Adobe officially announces CS4
Earlier this month, Adobe announced that they would be holding a streaming webcast to officially introduce Adobe Creative Suite 4 (CS4) to the public. Adobe calls CS4 its "biggest software release to date," but then, they claim that with every version (I think CS3 was its "largest release ever" or something to that effect).Having had the opportunity to play around with some of the CS4 betas, I will say that the jump in magnitude from CS3 to CS4 is much more substantial than what we saw with CS2 to CS3. Performance is snappier and it is easier to complete tasks, but really, what makes CS4 a worthy upgrade is that the product line is much more integrated. The Macromedia acquisition came mid-release cycle, and while product integration wasn't a complete hack job -- they did a really good job with Flash -- Dreamweaver, Fireworks and suite integration with Flash was far from perfect.
Individual applications have all received a bevy of new features and innovations. Searching throughout a project or document for meta-data has been greatly enhanced, for instance. Adobe AIR has also been integrated across applications, meaning plugin developers can potentially take advantage of the AIR platform for easy in-program access to outside data (a la Adobe's Kuler app and its integration with Photoshop and Illustrator).

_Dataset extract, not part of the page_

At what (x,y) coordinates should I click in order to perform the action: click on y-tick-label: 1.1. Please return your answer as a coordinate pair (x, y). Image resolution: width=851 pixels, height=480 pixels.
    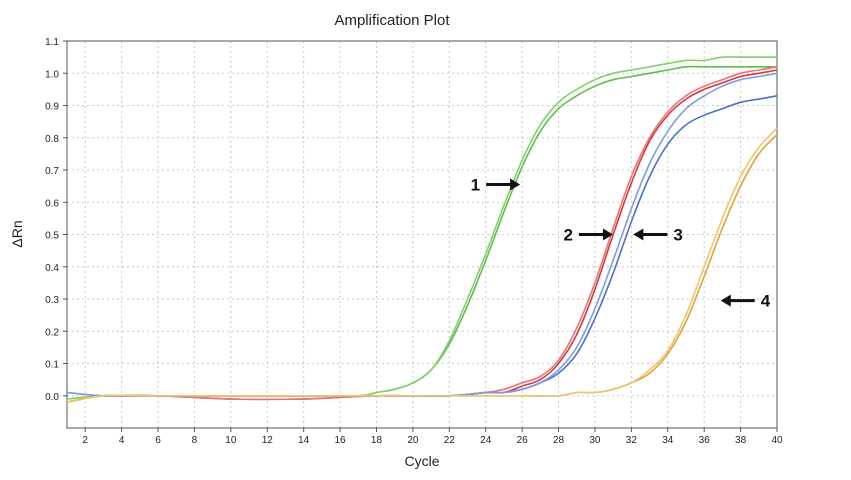
    Looking at the image, I should click on (52, 42).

CS4 will be available in 64-bit builds for Windows users (Mac users have to wait until CS5 to get 64-bit Photoshop love), but both platform take advantage of GPU acceleration.
Like its predecessors, the 13 CS4 point releases can be purchased individually, or in one of six bundled suites: Design Standard CS4, Design Premium CS4, Web Standard CS4, Web Premium CS4, Production Premium CS4 and the Master Collection, which at $2499 US, pretty much gets you everything Adobe offers.
Unfortunately, the insanely complicated upgrade structure is still around too. Pricing starts at $599 for the Premium suite upgrades, but price depends on components owned, time purchased, etc., so check with your Adobe dealer or retailer for exact information.
Adobe stuff doesn't come cheap, but for those of us who rely on its products to do our creative work, the updates and new features in CS4 look to worth the price. CS4 will ship in October for Windows and OS X.












Comments
3
Subscribe to comments3tearSep 23rd 2008 4:08PM
I can haz bloat?
meOct 2nd 2008 10:27AM
Isn't OS X 64-bit? Why wouldn't they make the software for it 64-bit in the first place?...
Christina WarrenSep 24th 2008 8:26AM
OS X Leopard IS 64-bit (and actually, most of Tiger is too), but the Carbon API that Photoshop was written in is only 32-bit, and the 64-bit version was scrapped. So to do a fully 64-bit program, developers need to use the Cocoa API. The problem is, it takes a lot of time to rewrite a very, very large codebase like Photoshop into Cocoa, while still maintaining integrity with the Windows equivalent for stuff like shortcuts (so that the same key combinations work in both programs), menu locations, etc. Adobe won't be able to do this until CS5, so Photoshop CS4 is 32-bit in OS X.